[Given information]

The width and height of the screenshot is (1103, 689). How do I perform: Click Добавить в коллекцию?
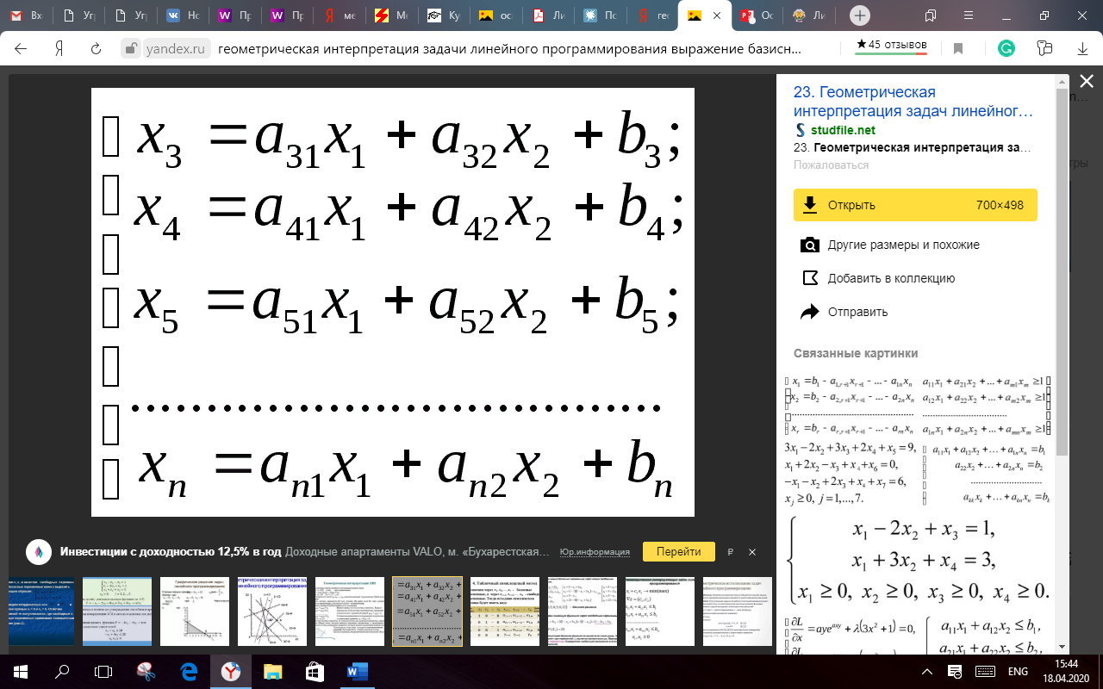pyautogui.click(x=891, y=278)
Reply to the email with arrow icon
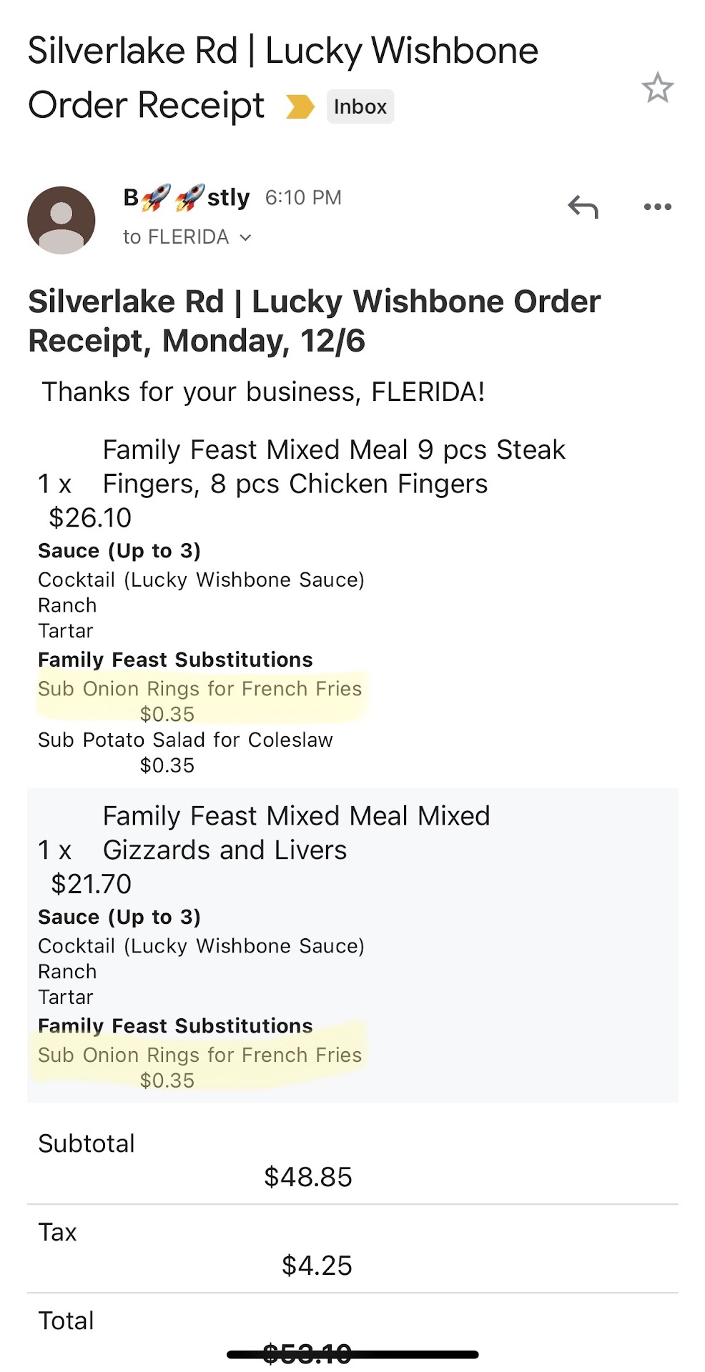Image resolution: width=705 pixels, height=1372 pixels. point(583,207)
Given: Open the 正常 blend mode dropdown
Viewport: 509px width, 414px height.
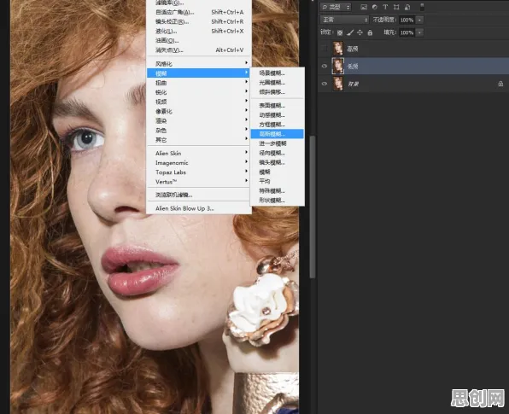Looking at the screenshot, I should (x=344, y=20).
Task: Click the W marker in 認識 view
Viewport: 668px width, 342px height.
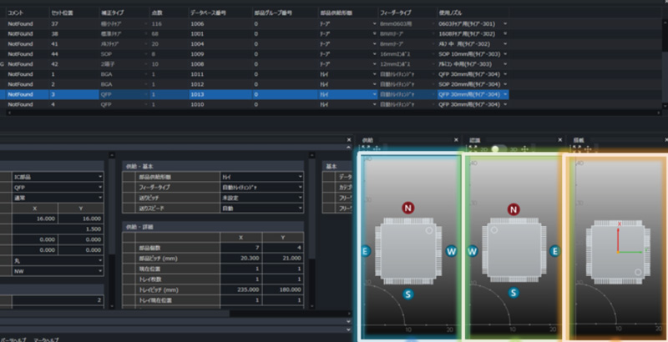Action: click(x=473, y=250)
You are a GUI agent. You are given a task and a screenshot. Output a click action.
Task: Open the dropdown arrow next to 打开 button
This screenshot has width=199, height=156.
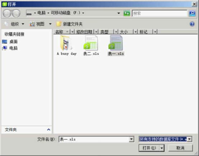tap(162, 148)
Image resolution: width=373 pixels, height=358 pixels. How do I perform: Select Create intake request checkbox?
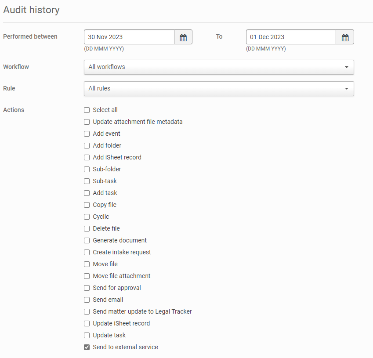(87, 253)
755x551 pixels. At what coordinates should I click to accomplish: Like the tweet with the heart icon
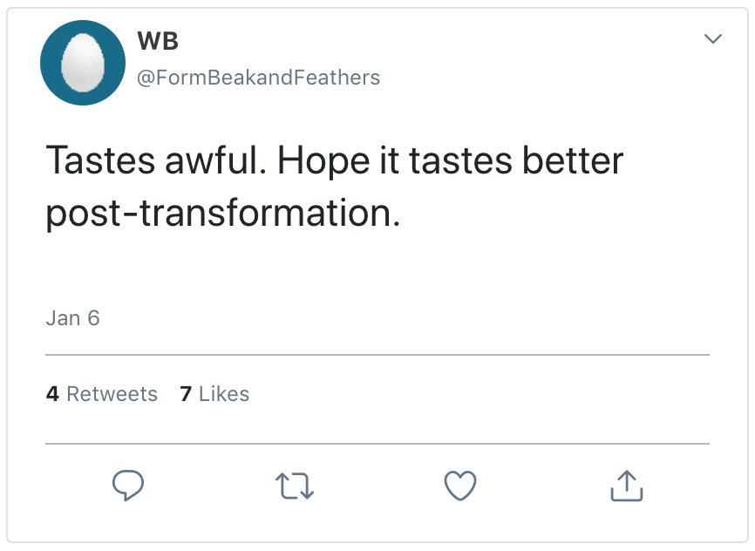pos(460,485)
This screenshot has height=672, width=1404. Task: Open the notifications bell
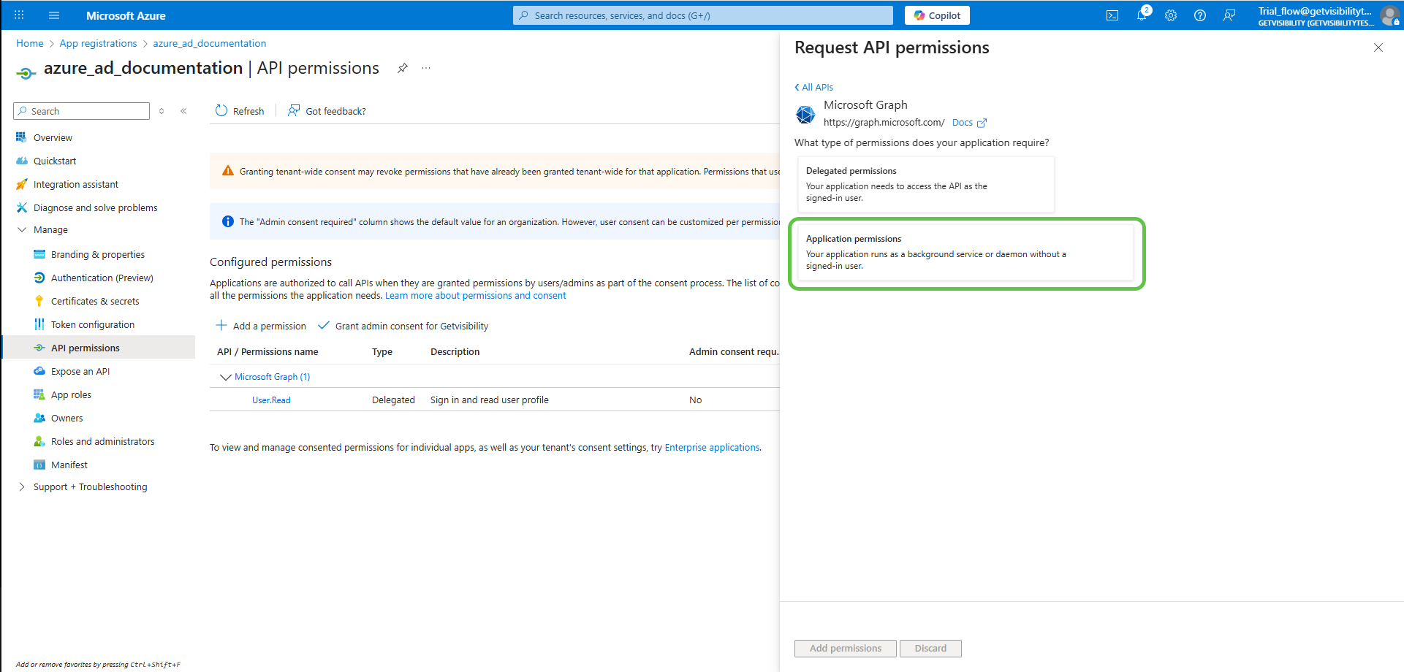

[/Given information]

**Exercise directions:**
Starting at the line above that holds "Given: Open the 正常 blend mode dropdown", repeat every line exactly down to and including the line that holds "You are a GUI", then stop. Do not carry over any pictures.

**Answer to this exercise:**
Given: Open the 正常 blend mode dropdown
Viewport: 509px width, 414px height.
Looking at the screenshot, I should (x=344, y=20).
Task: Click the W marker in 認識 view
Viewport: 668px width, 342px height.
Action: click(x=473, y=250)
You are a GUI agent. You are given a task and a screenshot. Output a click action.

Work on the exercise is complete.